Confirmation by numerical simulations
The scenario described before can also be confirmed by finite element-based numerical simulations if we assume variables (Co2+ concentration, pH, applied current density j) that exactly match the applied experimental conditions, and we use physical parameter values (charge transfer and reaction rate coefficients) in the simulations that were described elsewhere for Co electrodeposition. In the simulation routine (details are explained in the Supplementary Information file), it is enough to handle two simultaneously occurring electrode processes (CoED and the HER) and to account for mass transfer processes supplying reactants. To deal with surface heterogeneities, we assumed that both electrode reactions have a 100-fold decreased activity over the (additive-blocked) planar surfaces, while the reactions run unhindered at trenched areas. Fig. 5 presents the time evolution of pH profiles on the surface of a simulated Si die segment that comprises three patterned fields (black recessed rectangles). Selected screenshots of the proton dynamics at times matching those displayed in Fig. 4b are shown and those of the corresponding Co2+ concentration profiles can be found in supplementary Fig. 9. Both pH and Co2+ concentration profiles show that protons and Co2+ ions are more rapidly consumed on the surface of the patterned fields than on flat sample areas in the course of the plating process. Note in Fig. 5 that as the electrolysis proceeds, the resulting accelerated alkalinisation beyond the critical pH value at t = 9 s initially remains confined on top of the recessed fields and that for the following 3 s there is no overlap of individually developing mushroom-like pH profiles. This matches the evolution of the pH-guided precipitation phenomena revealed by the L1 probe during the first 16 s in Fig. 4b. Despite the slight temporal mismatch between the experimental and the simulated data, their qualitative agreement with regards to pH dynamics and pH-guided agglomeration is remarkable. At more advanced process stages (t > 12 s in Fig. 5), attainment and subsequent surpassing of the critical pH value not only on recessed areas but also on top of the adjacent flat sample locations leads to the loss in lateral spatial resolution of the interfacial pH concomitant with the expansion of the diffusion layer. This correlates with the experimental Tyndall effect observations at t ≥ 24 s in Fig. 4b.
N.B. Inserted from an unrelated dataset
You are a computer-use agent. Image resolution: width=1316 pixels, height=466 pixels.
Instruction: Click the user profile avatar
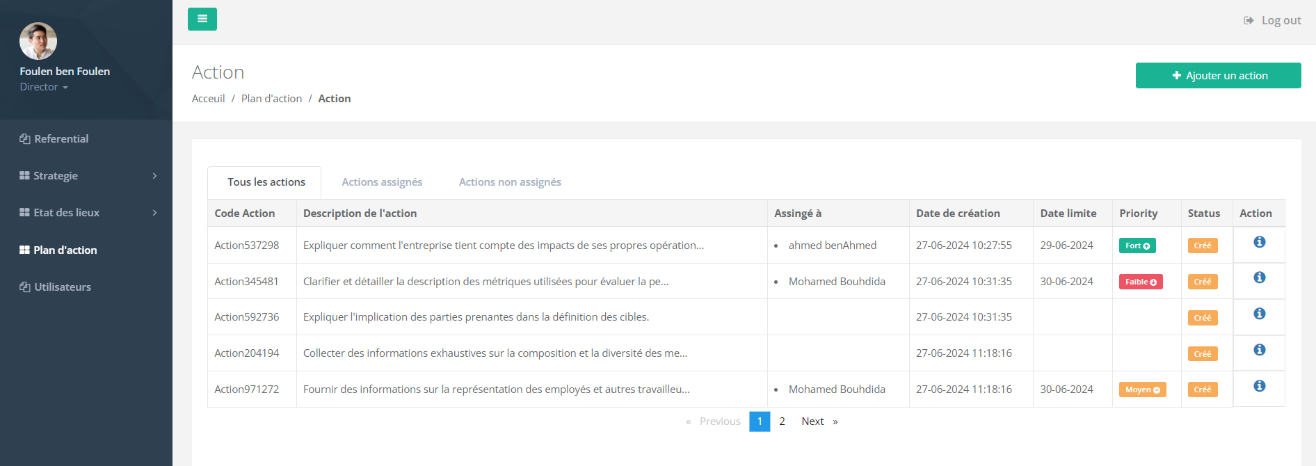[38, 41]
Overall, the presented operando TE-based approach constitutes a significant progress in analytical strategies aiming at investigating the dynamics of the interfacial double layer because it provides instantaneous extended pH read-out on surfaces with distinct local reactivities and unique spatiotemporal resolution only limited by the acquisition capabilities of the employed camera (here 30 three-dimensional reactivity maps per second). Besides straightforwardly enabling comparative reaction kinetics intrinsic to complex electrode architectures, the approach is also amenable to quantification and exhibits outstanding sensitivity28. Finally, its applicability can be universally extended to any other nanoaggregation/decomplexation process of interest (e.g., electrocoagulation, mineral removal and separation, electrosynthesis, among others) occurring at light-addressable interfaces provided the probed colloids are smaller than the wavelength of visible light. This work provides therefore useful means to improve the understanding of such interfacial processes and control over them.